Project Space / Amir H. Fallah
June 19 - July 30, 2013
The Third Line is pleased to welcome back Amir H. Fallah, who will be exhibiting a selection of works in the Project Space, with a solo show to follow in December this year. In The Arrangement, Fallah works with mixed media and collage as his signature style, presenting works of floral arrangements appropriated from the Dutch/Flemish renaissance tradition of floral still-life painting.
For this project, Fallah studied the floral still life paintings of the Golden Age and used iconic visual vocabulary to merge them with contemporary painting techniques that are present within his practice. Each painting in the exhibition is based on a seminal floral still life by a Dutch/Flemish master and has been reinterpreted and rearranged in both its visual and physical form.

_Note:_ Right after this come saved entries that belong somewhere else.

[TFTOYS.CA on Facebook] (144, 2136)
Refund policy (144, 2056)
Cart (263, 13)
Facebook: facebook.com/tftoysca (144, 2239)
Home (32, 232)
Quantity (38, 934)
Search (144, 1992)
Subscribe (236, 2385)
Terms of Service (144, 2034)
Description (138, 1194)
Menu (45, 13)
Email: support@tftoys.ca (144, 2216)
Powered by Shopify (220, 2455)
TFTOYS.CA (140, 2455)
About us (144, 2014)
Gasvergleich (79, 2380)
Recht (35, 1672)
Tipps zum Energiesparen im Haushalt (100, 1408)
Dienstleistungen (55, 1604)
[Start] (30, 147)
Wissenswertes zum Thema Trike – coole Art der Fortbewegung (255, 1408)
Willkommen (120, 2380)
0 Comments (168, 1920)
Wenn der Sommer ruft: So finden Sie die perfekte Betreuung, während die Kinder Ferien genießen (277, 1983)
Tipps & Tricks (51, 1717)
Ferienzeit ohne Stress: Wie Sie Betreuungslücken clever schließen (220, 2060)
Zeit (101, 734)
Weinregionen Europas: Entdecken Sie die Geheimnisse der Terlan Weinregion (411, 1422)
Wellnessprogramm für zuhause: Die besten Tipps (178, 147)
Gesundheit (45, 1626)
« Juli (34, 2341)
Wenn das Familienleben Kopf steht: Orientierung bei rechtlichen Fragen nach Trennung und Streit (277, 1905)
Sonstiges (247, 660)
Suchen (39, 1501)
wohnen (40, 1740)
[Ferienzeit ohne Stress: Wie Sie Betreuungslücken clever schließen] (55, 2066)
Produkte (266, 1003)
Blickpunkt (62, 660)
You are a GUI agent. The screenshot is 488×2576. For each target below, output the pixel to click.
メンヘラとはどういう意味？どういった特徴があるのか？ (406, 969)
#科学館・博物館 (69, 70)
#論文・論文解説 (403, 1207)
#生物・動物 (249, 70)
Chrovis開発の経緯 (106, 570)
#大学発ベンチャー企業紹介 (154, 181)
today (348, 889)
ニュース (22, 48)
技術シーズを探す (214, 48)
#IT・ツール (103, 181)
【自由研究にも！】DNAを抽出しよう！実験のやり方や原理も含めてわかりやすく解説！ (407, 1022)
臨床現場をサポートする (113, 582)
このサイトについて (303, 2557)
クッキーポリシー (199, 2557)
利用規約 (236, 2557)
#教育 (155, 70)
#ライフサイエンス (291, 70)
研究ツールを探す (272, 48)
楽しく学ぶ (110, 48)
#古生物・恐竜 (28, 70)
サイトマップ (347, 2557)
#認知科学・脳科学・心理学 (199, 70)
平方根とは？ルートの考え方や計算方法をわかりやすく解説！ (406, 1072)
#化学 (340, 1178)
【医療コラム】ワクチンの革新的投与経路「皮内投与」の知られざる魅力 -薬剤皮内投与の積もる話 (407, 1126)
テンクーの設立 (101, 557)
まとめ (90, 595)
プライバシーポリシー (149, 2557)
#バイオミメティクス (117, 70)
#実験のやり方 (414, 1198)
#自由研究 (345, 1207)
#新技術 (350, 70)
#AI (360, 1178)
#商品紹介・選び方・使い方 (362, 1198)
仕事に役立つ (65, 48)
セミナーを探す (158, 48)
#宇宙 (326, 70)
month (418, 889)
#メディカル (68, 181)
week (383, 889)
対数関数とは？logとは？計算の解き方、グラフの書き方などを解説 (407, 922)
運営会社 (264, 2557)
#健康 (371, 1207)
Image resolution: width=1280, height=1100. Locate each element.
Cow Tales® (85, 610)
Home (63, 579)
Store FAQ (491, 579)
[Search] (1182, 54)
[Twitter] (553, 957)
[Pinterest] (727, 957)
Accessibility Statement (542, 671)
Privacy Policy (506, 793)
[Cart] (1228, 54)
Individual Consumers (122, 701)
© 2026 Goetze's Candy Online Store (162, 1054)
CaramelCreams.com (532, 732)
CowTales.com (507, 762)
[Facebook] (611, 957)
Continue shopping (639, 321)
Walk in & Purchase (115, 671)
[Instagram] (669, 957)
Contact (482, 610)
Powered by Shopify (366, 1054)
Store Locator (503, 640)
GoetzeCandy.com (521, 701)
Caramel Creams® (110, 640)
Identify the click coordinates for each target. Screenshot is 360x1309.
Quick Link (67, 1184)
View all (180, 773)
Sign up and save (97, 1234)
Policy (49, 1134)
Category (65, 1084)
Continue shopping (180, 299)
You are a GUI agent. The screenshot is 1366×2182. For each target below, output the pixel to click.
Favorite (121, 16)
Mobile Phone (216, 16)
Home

The referenced artworks have been put through a methodical process of dissecting the imagery, element by element, first in digital form and then in the execution phase. Floral elements are lifted from their context and placed anew in compositions that continually change as they are worked upon. Fallah builds the work in layers, adding collaged printouts, reproduced images as well as painting directly below and above these layers. In doing so, the artist has been able to strip apart the process of classical still life painting and give each element a separate identity and importance in the new compositions, thus reimagining the historical images. Flowers that were once painstakingly painted in oil have been transformed into digital reproductions; leaves that wove in and out of the painting have been replaced by colored paper cut-outs in geometric shapes; Trompe l'oeil insects and creatures are now remade into abstractions; and colors that were once dark and sullen are bright and flamboyant.
Through a starkly different interpretation, this series of paintings not only questions the notion of appropriation throughout art history but also presents a fresh and electrifying take on one of the most iconic painting motifs throughout history – and in doing so, creates a new arrangement.